Hacker News new | ask | show | jobs
by kjksf 3021 days ago
String benchmarks are so broken.

They way he uses b.N is wrong. b.N is different for different loops so he's e.g. timing 100 iterations of string '+' with a 1000 iterations of builder.WriteString()

Also the compiler can completely null out no-op functions (without side effects) so in benchmarks it's a good idea to assign the value being calculated into e.g. a global variable.

The corrected code is: https://gist.github.com/kjk/6a7d7135ae1e5fa6cd1f0db23d2eaf4d

An example of correctly benchmarking:

    func BenchmarkConcatString(b *testing.B) {
	for n := 0; n < b.N; n++ {
		var str string
		for i := 0; i < 100; i++ {
			str += "x"
		}
		gStr = str
	}
    }

After fixes it paints significantly different picture:

    go test -bench=. -benchmem
    goos: darwin
    goarch: amd64
    BenchmarkConcatString-8    	  300000	      5148 ns/op	    5728 B/op	      99 allocs/op
    BenchmarkConcatBuffer-8    	 1000000	      1046 ns/op	     368 B/op	       3 allocs/op
    BenchmarkConcatBuilder-8   	 1000000	      1177 ns/op	     248 B/op	       5 allocs/op
2 comments

His use of b.N is correct.

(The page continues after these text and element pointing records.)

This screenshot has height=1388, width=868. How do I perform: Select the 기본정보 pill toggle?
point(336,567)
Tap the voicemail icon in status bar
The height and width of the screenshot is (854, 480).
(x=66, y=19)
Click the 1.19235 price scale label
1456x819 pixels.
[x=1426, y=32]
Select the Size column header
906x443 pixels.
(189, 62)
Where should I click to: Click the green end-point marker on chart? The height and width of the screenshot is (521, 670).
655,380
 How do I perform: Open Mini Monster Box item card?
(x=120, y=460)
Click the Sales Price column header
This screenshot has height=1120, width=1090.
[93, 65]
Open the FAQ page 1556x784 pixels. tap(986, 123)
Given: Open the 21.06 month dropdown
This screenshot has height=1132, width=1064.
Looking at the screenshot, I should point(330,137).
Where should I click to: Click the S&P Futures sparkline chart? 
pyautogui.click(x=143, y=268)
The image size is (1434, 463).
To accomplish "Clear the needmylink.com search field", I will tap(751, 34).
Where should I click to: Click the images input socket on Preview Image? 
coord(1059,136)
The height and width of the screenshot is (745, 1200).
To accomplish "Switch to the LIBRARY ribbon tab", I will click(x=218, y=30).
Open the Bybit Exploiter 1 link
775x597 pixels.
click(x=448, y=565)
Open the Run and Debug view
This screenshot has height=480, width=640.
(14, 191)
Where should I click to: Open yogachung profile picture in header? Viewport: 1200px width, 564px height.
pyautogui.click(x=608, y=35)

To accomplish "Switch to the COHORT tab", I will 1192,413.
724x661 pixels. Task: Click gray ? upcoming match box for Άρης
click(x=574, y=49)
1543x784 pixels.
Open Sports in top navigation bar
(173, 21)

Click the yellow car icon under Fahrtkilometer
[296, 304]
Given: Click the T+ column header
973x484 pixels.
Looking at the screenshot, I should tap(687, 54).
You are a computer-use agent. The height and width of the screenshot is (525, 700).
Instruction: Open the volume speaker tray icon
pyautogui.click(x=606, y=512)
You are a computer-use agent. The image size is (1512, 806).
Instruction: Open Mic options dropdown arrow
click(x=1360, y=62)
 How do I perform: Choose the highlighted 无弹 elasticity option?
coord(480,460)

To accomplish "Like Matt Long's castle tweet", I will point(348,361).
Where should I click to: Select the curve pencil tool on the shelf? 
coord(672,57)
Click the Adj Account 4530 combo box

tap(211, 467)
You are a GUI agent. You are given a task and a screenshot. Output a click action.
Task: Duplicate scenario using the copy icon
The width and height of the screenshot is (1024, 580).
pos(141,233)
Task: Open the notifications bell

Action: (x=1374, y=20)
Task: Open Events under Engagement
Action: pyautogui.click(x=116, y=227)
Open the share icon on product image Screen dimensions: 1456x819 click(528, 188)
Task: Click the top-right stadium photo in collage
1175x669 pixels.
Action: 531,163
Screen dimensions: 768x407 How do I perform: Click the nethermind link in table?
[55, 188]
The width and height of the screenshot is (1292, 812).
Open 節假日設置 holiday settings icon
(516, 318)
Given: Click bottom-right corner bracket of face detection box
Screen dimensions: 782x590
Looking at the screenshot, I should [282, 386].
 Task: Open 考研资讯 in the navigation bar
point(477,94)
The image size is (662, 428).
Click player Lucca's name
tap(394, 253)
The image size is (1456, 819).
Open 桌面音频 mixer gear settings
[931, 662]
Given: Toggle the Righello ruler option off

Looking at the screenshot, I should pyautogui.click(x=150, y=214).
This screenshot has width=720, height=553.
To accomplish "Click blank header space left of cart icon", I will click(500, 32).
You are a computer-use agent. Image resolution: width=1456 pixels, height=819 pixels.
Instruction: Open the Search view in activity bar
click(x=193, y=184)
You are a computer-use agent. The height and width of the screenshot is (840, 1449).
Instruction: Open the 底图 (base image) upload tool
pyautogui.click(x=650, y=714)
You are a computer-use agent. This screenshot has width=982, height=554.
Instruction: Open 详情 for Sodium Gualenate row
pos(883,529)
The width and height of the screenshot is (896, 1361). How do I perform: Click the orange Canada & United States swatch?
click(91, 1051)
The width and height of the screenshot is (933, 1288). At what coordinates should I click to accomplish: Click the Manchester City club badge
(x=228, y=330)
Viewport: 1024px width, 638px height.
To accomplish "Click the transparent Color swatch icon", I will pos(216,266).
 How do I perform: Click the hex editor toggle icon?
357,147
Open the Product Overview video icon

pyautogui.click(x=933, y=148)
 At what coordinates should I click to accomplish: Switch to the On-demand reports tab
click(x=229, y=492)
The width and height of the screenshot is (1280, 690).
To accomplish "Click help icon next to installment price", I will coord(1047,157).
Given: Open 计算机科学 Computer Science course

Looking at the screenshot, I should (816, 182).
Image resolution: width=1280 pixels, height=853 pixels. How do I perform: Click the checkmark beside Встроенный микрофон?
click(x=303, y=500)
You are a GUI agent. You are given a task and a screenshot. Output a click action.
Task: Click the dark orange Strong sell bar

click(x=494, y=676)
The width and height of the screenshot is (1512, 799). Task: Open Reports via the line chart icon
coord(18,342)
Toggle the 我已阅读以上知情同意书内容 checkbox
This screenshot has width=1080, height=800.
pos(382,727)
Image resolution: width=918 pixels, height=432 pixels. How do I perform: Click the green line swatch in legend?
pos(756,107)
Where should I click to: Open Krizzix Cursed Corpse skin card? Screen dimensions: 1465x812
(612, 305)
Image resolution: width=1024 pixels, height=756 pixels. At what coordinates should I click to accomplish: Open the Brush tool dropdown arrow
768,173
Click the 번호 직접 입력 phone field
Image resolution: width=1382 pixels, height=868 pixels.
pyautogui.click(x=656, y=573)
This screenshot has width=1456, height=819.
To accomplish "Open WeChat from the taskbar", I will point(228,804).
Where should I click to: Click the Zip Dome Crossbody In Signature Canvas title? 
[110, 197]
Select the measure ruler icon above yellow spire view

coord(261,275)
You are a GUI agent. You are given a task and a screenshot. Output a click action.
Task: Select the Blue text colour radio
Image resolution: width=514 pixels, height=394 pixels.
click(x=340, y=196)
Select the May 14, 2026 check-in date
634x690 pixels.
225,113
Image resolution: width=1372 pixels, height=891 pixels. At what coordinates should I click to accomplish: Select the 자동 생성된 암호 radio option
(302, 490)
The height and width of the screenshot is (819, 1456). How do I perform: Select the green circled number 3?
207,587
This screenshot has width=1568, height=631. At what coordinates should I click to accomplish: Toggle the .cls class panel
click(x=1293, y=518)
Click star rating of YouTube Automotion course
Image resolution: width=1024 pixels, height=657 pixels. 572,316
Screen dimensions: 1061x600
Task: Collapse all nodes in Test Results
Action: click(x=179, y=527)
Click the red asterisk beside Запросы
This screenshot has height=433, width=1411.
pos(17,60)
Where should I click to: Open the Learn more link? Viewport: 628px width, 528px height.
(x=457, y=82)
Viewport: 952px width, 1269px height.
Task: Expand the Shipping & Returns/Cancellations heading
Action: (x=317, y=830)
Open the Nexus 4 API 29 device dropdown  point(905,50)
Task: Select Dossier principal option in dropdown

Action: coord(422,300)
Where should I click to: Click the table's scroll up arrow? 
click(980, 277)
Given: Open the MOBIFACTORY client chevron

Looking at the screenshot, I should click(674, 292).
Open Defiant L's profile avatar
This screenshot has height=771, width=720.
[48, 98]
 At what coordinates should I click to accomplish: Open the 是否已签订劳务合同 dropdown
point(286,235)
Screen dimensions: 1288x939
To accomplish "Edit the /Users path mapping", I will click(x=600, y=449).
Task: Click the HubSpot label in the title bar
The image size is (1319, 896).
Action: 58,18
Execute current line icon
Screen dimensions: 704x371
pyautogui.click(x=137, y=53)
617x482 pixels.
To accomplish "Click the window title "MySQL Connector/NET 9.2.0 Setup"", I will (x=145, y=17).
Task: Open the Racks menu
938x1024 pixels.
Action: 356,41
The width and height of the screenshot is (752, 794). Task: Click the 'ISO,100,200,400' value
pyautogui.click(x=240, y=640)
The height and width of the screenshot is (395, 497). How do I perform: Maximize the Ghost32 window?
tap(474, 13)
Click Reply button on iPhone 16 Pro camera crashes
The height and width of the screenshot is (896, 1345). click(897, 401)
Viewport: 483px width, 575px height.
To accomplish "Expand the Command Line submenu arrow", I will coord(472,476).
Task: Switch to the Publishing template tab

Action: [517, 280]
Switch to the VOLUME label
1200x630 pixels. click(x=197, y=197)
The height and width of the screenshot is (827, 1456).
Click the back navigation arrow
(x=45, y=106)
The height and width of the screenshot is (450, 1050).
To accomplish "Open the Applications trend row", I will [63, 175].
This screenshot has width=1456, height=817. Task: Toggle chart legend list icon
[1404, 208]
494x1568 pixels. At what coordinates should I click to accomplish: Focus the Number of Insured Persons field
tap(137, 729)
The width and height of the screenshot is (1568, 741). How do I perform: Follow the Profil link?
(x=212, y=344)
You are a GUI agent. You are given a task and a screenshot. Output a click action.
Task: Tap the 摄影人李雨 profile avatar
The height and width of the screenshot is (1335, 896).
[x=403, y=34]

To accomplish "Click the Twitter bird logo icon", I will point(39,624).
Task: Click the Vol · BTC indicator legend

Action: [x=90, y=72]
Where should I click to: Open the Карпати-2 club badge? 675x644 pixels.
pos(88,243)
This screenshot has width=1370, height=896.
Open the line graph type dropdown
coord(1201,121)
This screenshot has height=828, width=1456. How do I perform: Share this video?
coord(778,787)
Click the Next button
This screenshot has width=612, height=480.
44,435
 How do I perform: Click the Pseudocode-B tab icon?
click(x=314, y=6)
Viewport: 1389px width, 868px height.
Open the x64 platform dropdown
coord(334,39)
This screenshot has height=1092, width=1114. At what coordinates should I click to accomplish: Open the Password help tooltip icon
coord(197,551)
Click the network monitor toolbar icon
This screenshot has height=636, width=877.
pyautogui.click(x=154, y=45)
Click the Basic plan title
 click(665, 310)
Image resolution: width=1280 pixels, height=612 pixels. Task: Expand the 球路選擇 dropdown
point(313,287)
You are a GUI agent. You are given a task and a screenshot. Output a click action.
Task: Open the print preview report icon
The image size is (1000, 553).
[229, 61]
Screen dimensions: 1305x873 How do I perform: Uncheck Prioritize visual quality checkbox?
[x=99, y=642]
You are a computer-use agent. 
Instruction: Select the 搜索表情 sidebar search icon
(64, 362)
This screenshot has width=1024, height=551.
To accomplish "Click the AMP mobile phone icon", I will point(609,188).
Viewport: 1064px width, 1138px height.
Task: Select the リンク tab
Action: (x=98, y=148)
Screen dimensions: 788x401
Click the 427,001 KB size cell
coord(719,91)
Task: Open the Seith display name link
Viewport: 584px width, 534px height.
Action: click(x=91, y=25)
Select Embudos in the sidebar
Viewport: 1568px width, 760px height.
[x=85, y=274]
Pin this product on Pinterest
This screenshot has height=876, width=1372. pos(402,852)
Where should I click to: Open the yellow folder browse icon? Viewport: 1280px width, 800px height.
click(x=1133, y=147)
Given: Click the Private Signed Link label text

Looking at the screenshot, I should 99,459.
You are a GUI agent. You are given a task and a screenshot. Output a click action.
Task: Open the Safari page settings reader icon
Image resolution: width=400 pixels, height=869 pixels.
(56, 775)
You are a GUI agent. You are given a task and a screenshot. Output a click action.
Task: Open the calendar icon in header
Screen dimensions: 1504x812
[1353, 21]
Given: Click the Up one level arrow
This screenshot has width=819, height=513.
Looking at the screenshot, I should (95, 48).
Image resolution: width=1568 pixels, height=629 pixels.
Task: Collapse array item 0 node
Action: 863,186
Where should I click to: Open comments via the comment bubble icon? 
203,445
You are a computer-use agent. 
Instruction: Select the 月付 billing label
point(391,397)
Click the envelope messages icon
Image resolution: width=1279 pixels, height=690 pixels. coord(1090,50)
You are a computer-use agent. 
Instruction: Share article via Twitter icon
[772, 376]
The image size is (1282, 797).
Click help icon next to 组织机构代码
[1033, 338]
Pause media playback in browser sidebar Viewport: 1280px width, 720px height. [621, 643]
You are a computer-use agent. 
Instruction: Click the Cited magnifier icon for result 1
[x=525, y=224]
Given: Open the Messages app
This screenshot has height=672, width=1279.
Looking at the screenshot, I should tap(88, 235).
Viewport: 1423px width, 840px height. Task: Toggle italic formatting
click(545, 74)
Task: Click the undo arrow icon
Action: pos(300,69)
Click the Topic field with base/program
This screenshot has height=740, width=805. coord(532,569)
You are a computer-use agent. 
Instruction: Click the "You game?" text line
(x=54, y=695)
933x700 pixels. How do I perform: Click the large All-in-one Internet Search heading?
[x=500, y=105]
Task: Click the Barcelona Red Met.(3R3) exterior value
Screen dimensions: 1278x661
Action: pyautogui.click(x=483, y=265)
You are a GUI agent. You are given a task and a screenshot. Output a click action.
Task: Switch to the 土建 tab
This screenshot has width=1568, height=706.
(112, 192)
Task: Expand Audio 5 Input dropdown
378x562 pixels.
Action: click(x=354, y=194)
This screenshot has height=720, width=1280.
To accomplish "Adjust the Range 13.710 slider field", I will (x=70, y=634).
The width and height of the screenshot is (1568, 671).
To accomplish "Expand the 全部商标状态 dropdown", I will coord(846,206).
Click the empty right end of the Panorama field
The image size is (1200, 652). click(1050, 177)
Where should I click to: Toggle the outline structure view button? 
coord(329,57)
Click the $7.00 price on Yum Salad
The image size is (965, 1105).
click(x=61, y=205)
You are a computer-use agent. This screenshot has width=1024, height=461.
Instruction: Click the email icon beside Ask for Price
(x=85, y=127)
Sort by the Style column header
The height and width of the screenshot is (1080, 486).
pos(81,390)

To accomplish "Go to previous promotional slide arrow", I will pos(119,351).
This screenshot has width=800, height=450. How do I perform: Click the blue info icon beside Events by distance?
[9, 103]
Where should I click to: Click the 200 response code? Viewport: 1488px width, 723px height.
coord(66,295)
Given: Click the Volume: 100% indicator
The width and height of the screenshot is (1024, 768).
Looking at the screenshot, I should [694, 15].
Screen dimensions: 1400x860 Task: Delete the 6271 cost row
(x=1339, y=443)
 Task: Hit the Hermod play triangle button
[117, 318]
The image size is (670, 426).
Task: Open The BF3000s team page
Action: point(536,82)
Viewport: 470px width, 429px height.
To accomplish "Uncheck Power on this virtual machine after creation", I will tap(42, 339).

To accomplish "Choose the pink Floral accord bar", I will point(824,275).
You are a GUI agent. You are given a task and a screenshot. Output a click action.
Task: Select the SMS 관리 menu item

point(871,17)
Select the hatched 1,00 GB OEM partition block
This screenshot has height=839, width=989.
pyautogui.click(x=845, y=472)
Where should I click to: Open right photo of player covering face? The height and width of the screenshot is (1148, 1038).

The code you have is simply multiplying N by 100 with the inner for loop - so your times are 100x of what each "concat" operation (+,WriteString) takes.

You are also allocating a new string/buffer/builder for every run - which is not useful if you want to just benchmark concat.

Thanks for pointing it out. Should clearly not depend on the number of iterations. It's fixed now.
I think there's another bug in the generateSlice function if the intention is to create a slice with n random numbers.

    func generateSlice(n int) []int {
        s := make([]int, n)
        for i := 0; i < n; i++ {
            s = append(s, rand.Intn(1e9))
        }
        return s
    }
As it is now, the function creates a slice with n zeros followed by n random numbers. I suppose you meant to say make([]int, 0, n). You could just as well assign directly to each slice element instead of using append, which would be more efficient.

I made the exact same mistake quite a few times myself.

Yep, that meant to be capacity, not length. Corrected. Thanks!